(Dataset entries)
# # # # # # #

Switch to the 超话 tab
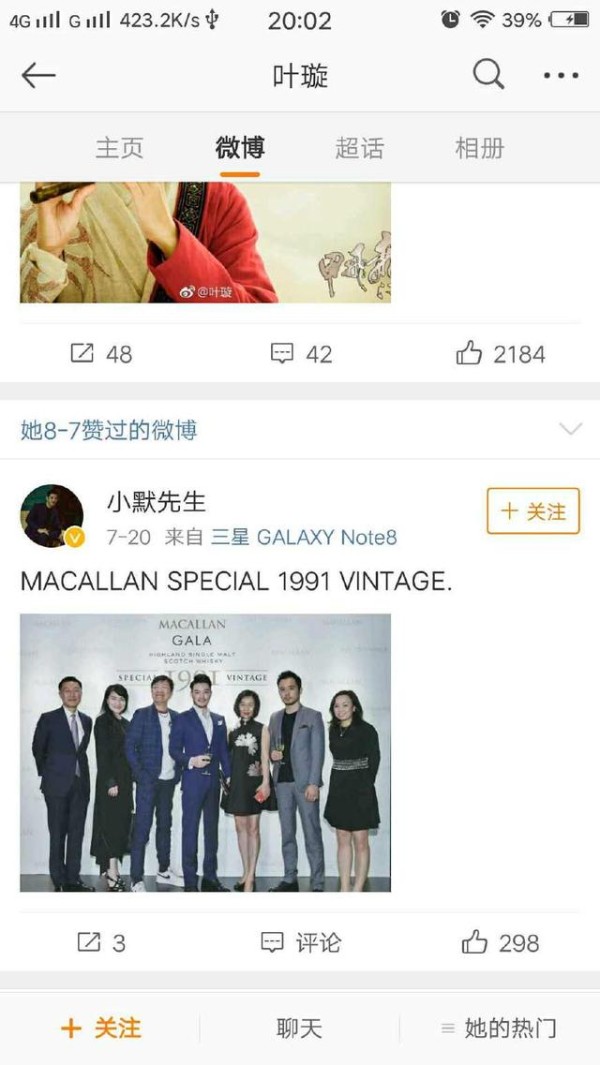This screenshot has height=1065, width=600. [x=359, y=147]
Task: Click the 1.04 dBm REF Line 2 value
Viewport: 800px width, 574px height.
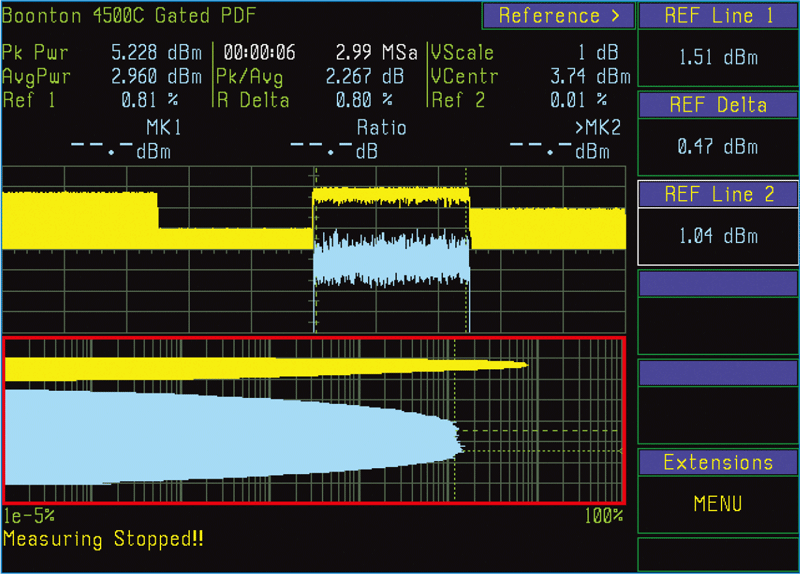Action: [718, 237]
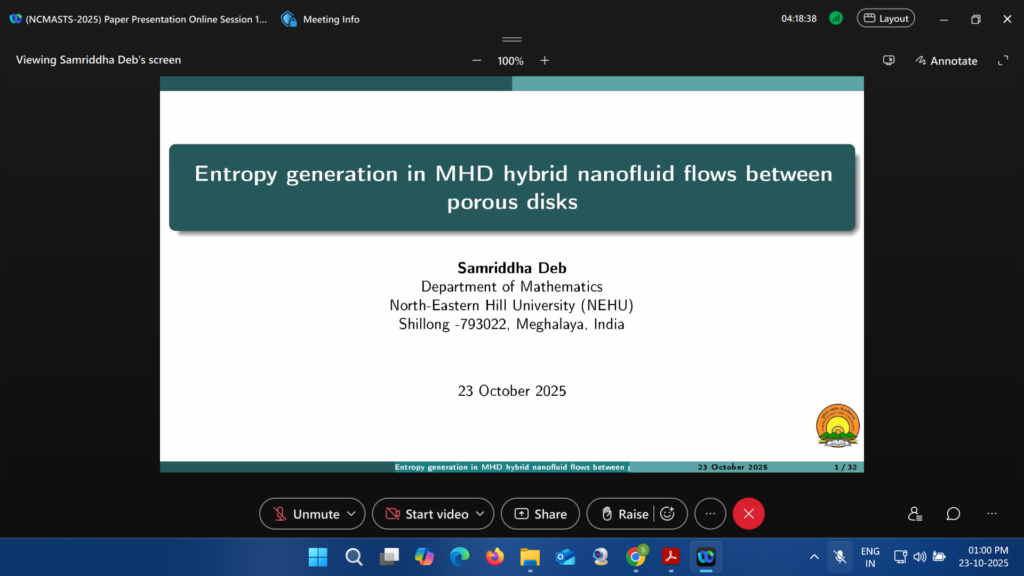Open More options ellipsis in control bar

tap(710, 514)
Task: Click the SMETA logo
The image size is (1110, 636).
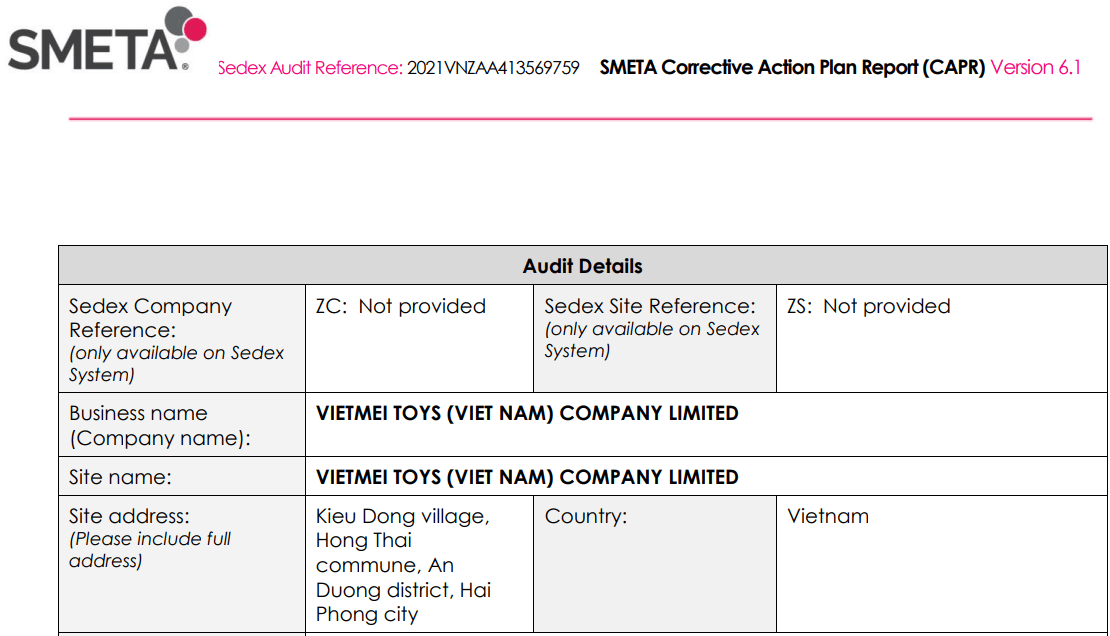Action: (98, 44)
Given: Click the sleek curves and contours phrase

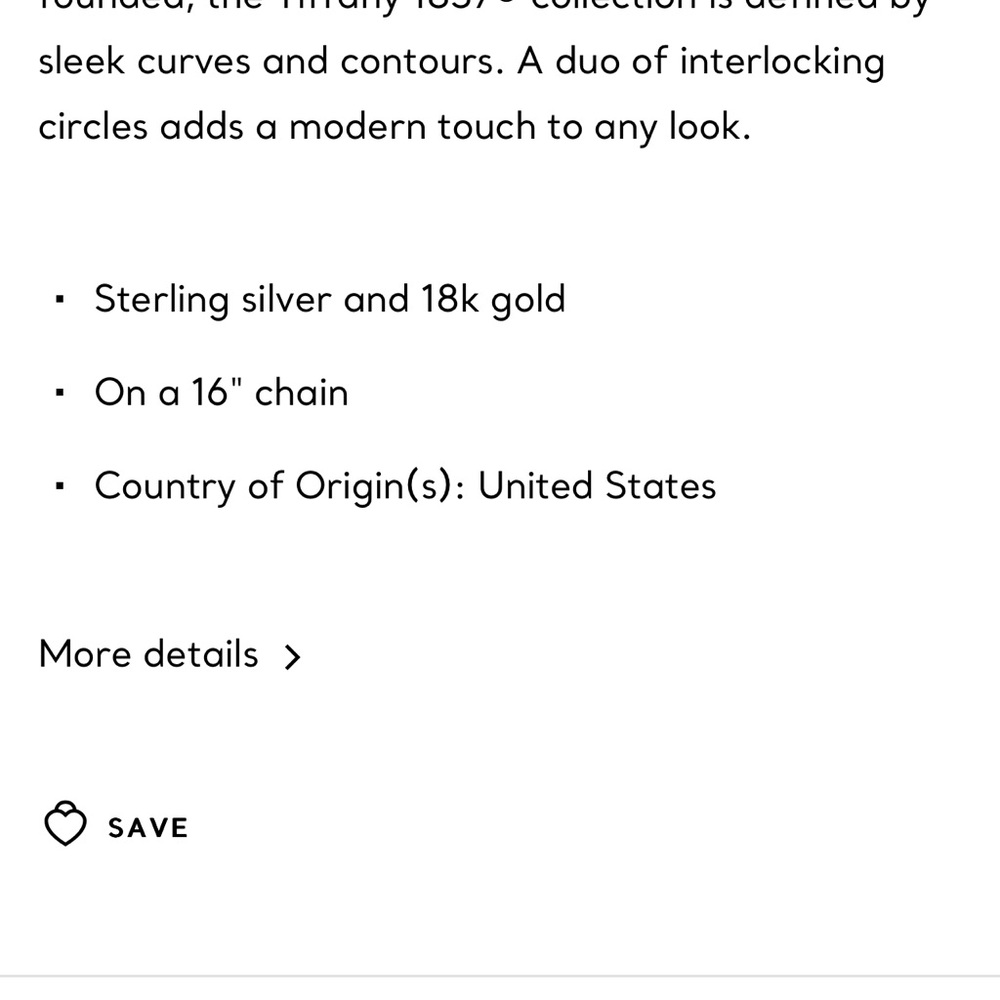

# # # # # # #

[EXERCISE OBJECTIVE]: Each line of the data should be printed again exactly. Please leave pictures out.

[WORKED SOLUTION]:
Switch to the 超话 tab
This screenshot has height=1065, width=600. [x=359, y=147]
Task: Click the 1.04 dBm REF Line 2 value
Viewport: 800px width, 574px height.
Action: [718, 237]
Open More options ellipsis in control bar

tap(710, 514)
Task: Click the SMETA logo
The image size is (1110, 636).
Action: (98, 44)
Given: Click the sleek curves and contours phrase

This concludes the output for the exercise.